Жизнь человеческой души, образы, рождаемые душой, — вот что главное для Есенина. «Слышу твою душу», — вспоминались ему слова Клюева, и оказывалось, что тайна есенинской души ныне недоступна для Николая. И получалось, что один Есенин способен «слышать царство солнца внутри нас», что он «разгадал тайну наполняющих его образов», ибо «человеческая душа слишком сложна для того, чтобы заковать её в определённый круг звуков какой-нибудь жизненной мелодии или сонаты. Во всяком круге она шумит, как мельничная вода, просасывая плотину, и горе тем, которые её запружают, ибо, вырвавшись бешеным потоком, она первыми сметает их в прах на пути своём. Так на этом пути она смела монархизм, так рассосала круги классицизма, декаданса, импрессионизма и футуризма, так сметёт она и рассосёт сонм кругов, которые ей уготованы впереди».

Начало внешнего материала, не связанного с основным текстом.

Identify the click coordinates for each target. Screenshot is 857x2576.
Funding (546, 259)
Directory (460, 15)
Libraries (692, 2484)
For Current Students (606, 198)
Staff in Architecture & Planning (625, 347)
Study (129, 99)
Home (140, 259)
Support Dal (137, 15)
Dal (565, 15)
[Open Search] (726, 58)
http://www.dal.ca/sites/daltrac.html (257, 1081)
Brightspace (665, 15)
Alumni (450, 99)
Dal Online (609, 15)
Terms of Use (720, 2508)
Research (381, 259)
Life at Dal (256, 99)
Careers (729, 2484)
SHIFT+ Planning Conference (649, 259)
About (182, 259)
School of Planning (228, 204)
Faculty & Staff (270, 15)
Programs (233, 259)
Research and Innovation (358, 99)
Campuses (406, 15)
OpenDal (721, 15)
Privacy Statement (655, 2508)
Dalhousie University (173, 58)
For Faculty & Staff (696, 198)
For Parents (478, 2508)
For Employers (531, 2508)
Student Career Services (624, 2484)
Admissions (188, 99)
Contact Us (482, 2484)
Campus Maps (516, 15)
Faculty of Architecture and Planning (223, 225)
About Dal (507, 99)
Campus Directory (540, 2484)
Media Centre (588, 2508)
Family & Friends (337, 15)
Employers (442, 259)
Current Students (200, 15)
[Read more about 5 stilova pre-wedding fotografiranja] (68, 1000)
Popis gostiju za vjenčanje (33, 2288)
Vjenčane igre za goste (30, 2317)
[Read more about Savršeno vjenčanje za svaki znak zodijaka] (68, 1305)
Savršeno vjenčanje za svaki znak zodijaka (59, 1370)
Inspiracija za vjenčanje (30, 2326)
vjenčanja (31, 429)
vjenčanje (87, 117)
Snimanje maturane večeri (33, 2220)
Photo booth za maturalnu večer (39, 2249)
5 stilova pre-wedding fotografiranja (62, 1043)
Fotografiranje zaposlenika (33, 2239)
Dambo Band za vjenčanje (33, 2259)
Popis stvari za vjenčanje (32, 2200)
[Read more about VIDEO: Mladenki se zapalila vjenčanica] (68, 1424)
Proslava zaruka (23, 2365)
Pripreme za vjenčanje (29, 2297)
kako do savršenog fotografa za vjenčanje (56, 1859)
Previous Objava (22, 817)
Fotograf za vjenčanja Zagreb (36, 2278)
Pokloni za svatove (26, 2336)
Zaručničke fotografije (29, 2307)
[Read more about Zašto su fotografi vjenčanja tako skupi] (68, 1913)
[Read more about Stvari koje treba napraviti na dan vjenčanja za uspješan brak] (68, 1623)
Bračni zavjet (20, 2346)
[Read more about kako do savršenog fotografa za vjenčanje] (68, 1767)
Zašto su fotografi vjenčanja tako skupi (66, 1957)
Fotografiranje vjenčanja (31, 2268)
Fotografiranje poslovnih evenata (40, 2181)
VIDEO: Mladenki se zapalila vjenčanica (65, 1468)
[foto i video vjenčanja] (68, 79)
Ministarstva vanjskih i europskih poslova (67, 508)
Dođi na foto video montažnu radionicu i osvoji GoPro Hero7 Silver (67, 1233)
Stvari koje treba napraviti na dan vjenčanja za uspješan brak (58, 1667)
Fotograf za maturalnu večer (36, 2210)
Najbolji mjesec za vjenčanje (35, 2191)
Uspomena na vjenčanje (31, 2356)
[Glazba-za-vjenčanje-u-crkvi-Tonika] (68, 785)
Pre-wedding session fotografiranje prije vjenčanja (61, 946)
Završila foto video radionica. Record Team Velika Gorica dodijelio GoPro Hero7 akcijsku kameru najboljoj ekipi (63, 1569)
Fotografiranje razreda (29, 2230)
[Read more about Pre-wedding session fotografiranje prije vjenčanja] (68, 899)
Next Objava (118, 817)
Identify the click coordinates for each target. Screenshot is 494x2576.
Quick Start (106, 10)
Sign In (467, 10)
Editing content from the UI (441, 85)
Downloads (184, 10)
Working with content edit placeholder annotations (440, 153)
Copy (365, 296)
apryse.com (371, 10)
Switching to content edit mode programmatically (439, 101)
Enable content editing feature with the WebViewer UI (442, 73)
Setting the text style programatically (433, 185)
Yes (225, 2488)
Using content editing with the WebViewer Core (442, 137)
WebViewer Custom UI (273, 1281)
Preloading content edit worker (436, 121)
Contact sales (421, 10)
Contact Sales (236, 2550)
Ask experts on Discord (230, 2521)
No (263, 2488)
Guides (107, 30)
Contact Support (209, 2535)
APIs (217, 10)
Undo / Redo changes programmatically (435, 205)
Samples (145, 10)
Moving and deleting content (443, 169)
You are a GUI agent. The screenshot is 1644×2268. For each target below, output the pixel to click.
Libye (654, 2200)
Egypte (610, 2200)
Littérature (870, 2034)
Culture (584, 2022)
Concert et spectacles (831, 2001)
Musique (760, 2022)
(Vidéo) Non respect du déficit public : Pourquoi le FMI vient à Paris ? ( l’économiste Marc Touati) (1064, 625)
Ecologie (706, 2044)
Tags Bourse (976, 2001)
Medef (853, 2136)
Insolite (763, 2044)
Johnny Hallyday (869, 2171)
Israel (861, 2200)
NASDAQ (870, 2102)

Клюевский «круг» разорван, и сам клюевский образ, оказывается, «построен на заставках стёртого революцией быта. В том, что он прекрасен, мы не можем ему отказать, но он есть тело покойника в нашей горнице обновлённой души и потому должен быть предан земле. Предан земле потому, что он заставляет Клюева в такие священнейшие дни обновления человеческого духа благословить убийство и сказать, что „убийца святей потира“. Это старое инквизиционное православие, которое, посадив Святого Георгия на коня, пронзило копьём вместо змия самого Христа».